Source data
• • • •
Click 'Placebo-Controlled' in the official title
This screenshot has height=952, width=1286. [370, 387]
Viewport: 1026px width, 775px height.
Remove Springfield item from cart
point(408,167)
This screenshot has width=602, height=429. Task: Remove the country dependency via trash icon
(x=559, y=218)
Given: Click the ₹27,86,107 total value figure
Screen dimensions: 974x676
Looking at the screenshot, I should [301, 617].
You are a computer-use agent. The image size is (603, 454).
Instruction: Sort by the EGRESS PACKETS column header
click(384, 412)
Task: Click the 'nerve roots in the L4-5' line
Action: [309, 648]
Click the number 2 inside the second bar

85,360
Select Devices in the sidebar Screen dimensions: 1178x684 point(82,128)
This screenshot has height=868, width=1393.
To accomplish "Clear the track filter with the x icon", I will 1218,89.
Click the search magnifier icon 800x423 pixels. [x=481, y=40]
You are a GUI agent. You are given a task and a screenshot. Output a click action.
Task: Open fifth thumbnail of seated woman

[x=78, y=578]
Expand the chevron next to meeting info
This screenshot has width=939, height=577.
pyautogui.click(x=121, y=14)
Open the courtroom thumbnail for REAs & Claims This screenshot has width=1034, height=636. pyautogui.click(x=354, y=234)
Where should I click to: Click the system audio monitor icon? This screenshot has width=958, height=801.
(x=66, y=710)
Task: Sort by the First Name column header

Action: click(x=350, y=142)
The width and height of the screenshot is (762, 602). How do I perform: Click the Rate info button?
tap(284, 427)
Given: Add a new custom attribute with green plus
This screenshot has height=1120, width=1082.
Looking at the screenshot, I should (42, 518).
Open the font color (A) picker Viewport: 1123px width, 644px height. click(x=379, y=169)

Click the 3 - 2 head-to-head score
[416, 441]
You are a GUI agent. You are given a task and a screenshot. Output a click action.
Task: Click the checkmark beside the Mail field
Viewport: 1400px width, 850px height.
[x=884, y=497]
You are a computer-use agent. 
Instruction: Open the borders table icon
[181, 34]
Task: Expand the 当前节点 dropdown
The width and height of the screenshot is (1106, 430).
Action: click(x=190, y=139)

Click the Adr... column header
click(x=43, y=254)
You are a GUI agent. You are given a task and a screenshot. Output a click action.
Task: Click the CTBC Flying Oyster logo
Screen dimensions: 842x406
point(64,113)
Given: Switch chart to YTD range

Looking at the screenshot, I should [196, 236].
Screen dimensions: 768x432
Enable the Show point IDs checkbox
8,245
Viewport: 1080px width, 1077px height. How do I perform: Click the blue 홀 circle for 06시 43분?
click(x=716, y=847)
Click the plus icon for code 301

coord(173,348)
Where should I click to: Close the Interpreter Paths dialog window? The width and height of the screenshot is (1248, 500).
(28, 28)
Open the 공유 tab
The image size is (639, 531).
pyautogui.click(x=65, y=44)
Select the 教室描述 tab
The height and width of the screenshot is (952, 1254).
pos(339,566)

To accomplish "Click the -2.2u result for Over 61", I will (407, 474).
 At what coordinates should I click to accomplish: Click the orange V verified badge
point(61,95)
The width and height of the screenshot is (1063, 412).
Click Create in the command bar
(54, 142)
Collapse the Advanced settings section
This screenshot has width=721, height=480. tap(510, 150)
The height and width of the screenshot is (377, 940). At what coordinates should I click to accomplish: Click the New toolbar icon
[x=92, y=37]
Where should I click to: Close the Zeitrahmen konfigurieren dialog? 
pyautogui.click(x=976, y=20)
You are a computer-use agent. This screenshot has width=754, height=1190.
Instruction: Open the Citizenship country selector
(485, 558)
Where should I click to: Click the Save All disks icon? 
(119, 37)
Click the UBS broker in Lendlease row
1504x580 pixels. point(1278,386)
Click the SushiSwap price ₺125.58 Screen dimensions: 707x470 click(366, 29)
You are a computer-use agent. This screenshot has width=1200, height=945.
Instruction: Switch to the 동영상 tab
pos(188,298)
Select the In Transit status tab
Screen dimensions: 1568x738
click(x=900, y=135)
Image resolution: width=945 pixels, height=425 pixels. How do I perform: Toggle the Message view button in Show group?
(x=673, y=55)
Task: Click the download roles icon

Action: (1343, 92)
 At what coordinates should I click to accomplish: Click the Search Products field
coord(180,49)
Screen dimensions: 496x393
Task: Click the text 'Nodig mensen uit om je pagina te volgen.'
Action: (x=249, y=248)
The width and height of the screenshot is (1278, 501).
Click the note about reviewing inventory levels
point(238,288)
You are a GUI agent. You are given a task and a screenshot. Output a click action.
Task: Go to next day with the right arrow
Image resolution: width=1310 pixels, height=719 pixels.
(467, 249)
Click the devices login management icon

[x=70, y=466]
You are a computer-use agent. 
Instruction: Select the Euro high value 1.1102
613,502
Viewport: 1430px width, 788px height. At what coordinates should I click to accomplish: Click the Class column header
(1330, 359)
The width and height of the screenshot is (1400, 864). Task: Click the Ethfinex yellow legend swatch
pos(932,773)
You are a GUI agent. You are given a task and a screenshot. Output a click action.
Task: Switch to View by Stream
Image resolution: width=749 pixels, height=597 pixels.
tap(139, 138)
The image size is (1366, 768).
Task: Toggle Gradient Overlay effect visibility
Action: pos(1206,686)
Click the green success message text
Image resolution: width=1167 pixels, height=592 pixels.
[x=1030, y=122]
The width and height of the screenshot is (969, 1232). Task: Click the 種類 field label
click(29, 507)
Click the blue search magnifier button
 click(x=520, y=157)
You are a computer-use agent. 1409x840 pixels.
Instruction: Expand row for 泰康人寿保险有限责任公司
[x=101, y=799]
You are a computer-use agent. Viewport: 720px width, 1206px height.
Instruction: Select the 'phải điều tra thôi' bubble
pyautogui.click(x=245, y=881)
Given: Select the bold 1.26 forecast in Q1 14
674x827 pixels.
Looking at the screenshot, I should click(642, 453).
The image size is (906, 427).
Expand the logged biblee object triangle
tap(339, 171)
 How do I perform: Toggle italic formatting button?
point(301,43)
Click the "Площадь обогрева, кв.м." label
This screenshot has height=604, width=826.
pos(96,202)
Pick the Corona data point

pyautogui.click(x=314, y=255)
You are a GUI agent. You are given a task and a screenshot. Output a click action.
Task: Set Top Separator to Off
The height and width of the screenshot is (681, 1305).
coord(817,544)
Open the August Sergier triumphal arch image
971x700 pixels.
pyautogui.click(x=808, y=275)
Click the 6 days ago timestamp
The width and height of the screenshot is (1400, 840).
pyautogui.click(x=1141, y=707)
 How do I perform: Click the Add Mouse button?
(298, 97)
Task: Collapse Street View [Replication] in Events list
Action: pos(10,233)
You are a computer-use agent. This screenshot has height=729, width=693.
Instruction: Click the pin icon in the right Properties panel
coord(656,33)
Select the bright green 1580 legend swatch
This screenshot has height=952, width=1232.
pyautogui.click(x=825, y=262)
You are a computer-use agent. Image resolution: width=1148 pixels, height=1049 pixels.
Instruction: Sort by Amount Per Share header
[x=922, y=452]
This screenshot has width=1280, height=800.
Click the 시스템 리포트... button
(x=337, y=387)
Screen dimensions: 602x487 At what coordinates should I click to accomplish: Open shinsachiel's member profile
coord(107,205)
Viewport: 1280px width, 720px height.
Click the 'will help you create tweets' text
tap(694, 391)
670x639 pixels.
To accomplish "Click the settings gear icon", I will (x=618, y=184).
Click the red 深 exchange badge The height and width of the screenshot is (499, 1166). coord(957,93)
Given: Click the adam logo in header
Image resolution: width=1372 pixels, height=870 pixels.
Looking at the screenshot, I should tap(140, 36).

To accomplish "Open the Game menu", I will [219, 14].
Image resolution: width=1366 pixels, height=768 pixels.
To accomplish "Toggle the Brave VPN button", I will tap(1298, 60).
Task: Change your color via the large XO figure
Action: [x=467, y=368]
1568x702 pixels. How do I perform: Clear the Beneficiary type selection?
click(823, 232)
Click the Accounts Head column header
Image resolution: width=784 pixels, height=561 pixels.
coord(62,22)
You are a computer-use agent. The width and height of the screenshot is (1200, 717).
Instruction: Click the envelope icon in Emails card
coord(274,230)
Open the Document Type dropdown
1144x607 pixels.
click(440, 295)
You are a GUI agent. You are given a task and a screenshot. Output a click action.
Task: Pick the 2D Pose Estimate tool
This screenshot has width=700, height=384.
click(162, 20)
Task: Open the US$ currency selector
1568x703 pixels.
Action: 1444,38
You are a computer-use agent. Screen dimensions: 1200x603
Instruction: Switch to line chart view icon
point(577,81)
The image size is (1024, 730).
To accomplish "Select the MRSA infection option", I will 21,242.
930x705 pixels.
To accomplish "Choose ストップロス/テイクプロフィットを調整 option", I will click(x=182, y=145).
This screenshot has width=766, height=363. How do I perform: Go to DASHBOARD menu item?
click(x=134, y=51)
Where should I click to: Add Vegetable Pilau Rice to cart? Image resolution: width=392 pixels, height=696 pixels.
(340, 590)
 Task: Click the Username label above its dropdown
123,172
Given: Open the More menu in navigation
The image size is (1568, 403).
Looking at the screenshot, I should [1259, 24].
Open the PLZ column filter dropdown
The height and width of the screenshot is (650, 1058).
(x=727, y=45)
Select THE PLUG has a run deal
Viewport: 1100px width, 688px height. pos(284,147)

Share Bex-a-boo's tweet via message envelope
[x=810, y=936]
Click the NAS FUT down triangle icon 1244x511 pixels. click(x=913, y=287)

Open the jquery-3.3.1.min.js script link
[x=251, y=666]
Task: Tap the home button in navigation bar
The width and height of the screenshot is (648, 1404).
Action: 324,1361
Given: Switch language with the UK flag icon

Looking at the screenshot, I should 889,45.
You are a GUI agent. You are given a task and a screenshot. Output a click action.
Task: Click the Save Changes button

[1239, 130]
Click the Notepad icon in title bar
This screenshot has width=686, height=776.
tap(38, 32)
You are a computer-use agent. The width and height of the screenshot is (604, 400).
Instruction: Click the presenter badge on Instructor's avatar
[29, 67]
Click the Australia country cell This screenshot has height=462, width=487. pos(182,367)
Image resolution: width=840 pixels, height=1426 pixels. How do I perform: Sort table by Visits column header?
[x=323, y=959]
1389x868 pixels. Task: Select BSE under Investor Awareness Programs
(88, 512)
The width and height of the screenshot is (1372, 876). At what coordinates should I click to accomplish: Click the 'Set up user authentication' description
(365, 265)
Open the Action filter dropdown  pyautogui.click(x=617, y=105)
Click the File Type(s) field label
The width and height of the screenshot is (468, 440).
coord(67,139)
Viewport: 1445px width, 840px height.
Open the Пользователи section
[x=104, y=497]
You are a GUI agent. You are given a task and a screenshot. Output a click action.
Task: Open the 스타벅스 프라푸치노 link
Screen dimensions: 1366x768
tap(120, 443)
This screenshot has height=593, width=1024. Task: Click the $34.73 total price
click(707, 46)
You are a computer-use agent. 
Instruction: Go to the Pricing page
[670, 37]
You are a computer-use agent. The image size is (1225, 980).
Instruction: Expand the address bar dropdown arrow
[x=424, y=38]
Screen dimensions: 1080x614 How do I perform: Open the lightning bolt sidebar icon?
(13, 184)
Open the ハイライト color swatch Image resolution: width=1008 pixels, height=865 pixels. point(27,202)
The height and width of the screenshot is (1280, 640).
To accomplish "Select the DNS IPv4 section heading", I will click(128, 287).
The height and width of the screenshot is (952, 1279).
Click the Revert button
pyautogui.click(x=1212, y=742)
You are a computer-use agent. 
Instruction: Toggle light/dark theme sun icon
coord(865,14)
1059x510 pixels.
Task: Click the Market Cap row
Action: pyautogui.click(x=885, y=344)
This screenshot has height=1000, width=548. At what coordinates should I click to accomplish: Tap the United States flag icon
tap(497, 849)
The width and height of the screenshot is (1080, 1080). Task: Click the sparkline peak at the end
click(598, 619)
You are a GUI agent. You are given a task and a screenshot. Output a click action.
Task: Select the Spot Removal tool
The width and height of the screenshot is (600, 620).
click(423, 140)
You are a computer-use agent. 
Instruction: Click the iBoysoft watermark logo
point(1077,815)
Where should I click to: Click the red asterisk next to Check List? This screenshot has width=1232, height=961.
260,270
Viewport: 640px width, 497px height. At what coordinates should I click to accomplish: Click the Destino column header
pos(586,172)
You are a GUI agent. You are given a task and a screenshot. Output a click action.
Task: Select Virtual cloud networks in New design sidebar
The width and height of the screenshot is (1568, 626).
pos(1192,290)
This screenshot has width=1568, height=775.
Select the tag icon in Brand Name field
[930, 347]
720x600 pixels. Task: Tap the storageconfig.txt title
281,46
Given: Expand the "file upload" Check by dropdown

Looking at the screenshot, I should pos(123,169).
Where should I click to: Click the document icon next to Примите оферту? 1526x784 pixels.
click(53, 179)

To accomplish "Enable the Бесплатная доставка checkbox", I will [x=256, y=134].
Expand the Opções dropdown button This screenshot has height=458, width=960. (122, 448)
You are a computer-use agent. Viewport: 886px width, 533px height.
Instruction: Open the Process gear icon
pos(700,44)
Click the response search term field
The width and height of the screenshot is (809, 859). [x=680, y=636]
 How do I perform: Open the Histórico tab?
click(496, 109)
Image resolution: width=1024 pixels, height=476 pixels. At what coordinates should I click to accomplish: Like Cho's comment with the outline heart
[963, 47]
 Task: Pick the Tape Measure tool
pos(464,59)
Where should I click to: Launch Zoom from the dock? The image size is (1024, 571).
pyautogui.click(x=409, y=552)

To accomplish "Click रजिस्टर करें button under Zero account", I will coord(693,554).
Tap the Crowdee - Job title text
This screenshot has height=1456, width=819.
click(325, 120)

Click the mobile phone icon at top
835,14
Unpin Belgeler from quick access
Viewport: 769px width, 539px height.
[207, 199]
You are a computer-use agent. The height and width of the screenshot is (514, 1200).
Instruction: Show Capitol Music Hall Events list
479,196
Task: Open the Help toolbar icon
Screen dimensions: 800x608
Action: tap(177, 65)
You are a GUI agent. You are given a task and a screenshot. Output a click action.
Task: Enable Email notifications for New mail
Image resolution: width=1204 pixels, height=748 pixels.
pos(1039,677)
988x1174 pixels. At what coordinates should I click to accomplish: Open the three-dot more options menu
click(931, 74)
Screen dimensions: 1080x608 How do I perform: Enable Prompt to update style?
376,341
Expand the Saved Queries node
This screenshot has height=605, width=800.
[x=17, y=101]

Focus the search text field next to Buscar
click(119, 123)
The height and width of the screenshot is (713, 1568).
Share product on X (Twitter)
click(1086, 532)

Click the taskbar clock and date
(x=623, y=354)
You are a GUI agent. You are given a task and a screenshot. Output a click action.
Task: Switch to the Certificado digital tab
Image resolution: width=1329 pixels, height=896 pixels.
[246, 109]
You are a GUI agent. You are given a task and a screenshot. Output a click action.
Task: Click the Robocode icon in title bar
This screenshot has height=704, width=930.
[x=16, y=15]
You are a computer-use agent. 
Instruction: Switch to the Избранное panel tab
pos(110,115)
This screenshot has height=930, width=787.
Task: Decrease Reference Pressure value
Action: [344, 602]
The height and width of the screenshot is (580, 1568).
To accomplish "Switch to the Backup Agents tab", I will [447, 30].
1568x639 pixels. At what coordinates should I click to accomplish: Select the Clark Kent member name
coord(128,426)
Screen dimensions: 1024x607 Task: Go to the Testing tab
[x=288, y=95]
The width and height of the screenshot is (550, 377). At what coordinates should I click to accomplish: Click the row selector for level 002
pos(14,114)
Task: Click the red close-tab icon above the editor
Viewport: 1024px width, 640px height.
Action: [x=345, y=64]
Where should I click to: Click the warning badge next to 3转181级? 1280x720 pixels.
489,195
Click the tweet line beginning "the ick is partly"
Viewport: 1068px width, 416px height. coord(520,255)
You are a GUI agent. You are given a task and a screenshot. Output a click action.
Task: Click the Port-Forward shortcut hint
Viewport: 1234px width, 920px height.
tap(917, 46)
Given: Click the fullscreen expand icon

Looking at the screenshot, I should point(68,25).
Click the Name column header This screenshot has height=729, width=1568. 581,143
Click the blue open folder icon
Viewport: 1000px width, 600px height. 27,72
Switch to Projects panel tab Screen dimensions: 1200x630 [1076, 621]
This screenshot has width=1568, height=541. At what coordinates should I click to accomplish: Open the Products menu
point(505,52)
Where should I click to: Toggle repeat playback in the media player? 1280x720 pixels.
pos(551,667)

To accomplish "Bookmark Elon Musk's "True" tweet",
• • • •
• [Your objective]:
Look above for the line holding "Instruction: Expand row for 泰康人寿保险有限责任公司", then set down exactly that line and every line after it up to and including the line holding "has height=729, width=693.", with nothing else.

• [Result below]:
Instruction: Expand row for 泰康人寿保险有限责任公司
[x=101, y=799]
You are a computer-use agent. Viewport: 720px width, 1206px height.
Instruction: Select the 'phải điều tra thôi' bubble
pyautogui.click(x=245, y=881)
Given: Select the bold 1.26 forecast in Q1 14
674x827 pixels.
Looking at the screenshot, I should click(642, 453).
The image size is (906, 427).
Expand the logged biblee object triangle
tap(339, 171)
 How do I perform: Toggle italic formatting button?
point(301,43)
Click the "Площадь обогрева, кв.м." label
This screenshot has height=604, width=826.
pos(96,202)
Pick the Corona data point

pyautogui.click(x=314, y=255)
You are a GUI agent. You are given a task and a screenshot. Output a click action.
Task: Set Top Separator to Off
The height and width of the screenshot is (681, 1305).
coord(817,544)
Open the August Sergier triumphal arch image
971x700 pixels.
pyautogui.click(x=808, y=275)
Click the 6 days ago timestamp
The width and height of the screenshot is (1400, 840).
pyautogui.click(x=1141, y=707)
 How do I perform: Click the Add Mouse button?
(298, 97)
Task: Collapse Street View [Replication] in Events list
Action: pos(10,233)
You are a computer-use agent. This screenshot has height=729, width=693.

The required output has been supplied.